More affinity than for what?

Try to look into these papers:

Lei HY and Chang CP (2009) Lectin of Concanavalin A as an Anti-Hepatoma Therapeutic Agent. J. Biomed. Sci. 16:10;

Komath SS, Kavitha M, Swamy MJ (2006) Beyond Carbohydrate Binding: New Directions in Plant Lectin Research. Org. Biomol. Chem. 4, 973-988;

Maybe you will find your answer there.

i'll look the papers that you recomend me, thanks for that, what I am trying to understand is the interacion between the lectins and the glucoside groups in this case Concanavalin-A and α-mannosyl.

thanks againg

ConA binds Man better than Glc because it was probably designed by evolution to bind to the core of high-Man (i.e. non-complex) N-glycans and be toxic (plant vs plant eater). Which structural component (could be just one amino acid or a whole chain) in the sugar binding part of ConA would have to be changed to better bind Glc than Man is beyond me, I very much doubt that's been looked at by sane persons. Here's a list of toxic lectins binding to different sugar structures: http://stanxterm.aecom.yu.edu/secondary/lec.htm . You'll find that the less complex the N-glycans are, the better they bind ConA (i.e. the more sensitive cells get to exposure with the lectin). Which of the aminoacids are interacting with the -OH group in Man that's different to Glc (2 or 5?) could conceivably be found in a structural (X-ray) paper since ConA can be purified well but I haven't found anything on the quick in pubmed. I don't know how they'd behave in a column but that you should find in literature (there's a book that I could find if you absolutely needed that info). I will hazard a guess that ConA has good affinities to aGlc, because lectins very often bind to different -OH groups simultaneously. If you are looking for biological significance, think in whole (sugar-) structures. What's the experiment that you want to do?

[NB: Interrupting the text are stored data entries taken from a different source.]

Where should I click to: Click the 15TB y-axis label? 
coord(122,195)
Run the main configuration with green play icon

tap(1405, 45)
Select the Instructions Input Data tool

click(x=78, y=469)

Hi I am purifing a protein from the basolateral membrane of kidney cell and one step is during the purification is doing an affinity chromatography so the Na/Katpase that have a high manose residue on the glycoprotein subunit stay in the column and the first eluate is the one with my protein of interest, but I am interest in know how come that happens, why differents lectins have different affinities for differents sugars

A lectin is any protein that binds sugars. This class of proteins is extremely divers in both function and structure and has evolved from different sources for different purposes thus there is no non-trivial answer to your question. I hope that this purification step you are talking about has been done before and is worth doing, in which case you should adhere religiously (incl. protein concentrations and amounts/column - don't try to up- or downscale) to the protocol because it's bound to be fickle. And it's a membrane protein that is solubilized with a detergent making micelles(?) that are containing all sorts of (glycan decorated!) proteins. And it's big so you have probably gel filtration effects in there if the ConA is bound to Sepharose... If you have just invented this ConA purification step yourself, I'd advice against it and use - if you must use lectins - a Gal , GlcNAc or Sia binding one (WGA or so) to positively purify complex N-glycan decorated proteins. Well ... good luck and welcome to Glycobiology - science of the brave.

The best classification of lectin is based in its structure nor in its affinity, but usually lectins evolutionarily related have primary and tridimensional structures with high similarity, and almost all carbohydrate binding sites have the same residues and similar orientation, those features ensure the same recognition for related lectins as Legume (as ConA, ConBr, ConM, ConGf, DGL, Dgui, DVL, etc) lectins that are Glucose/Mannose binding lectins. The recognition is specific and depends mostly on hydrogen bonds between residues in the carbohydrate recognition domain (CRD) and hydroxyl groups from carbohydrates. I'll give you some examples of how interaction occurs, if we take legume lectins, the affinity for mannose is higher than glucose, the reason of this is the different orientation of one hydroxyl of mannose that increases the number of hydrogen bonds and consequently the affinity for this sugar, we also have in the CRD weaker interactions like van der Walls tha are present, other modifications as methylations in the sugar can increase affinity, because in the CRD of those lectins there is a hydrophobic sub-site that accommodate the methyl group increasing the number of interactions and affinity.

The conformation of carbohydrates different from glucose and mannose (and their derivatives) can't perform optimal interactions that favor the recognition in legume lectins.

I hope that this explanation can help you with your questions.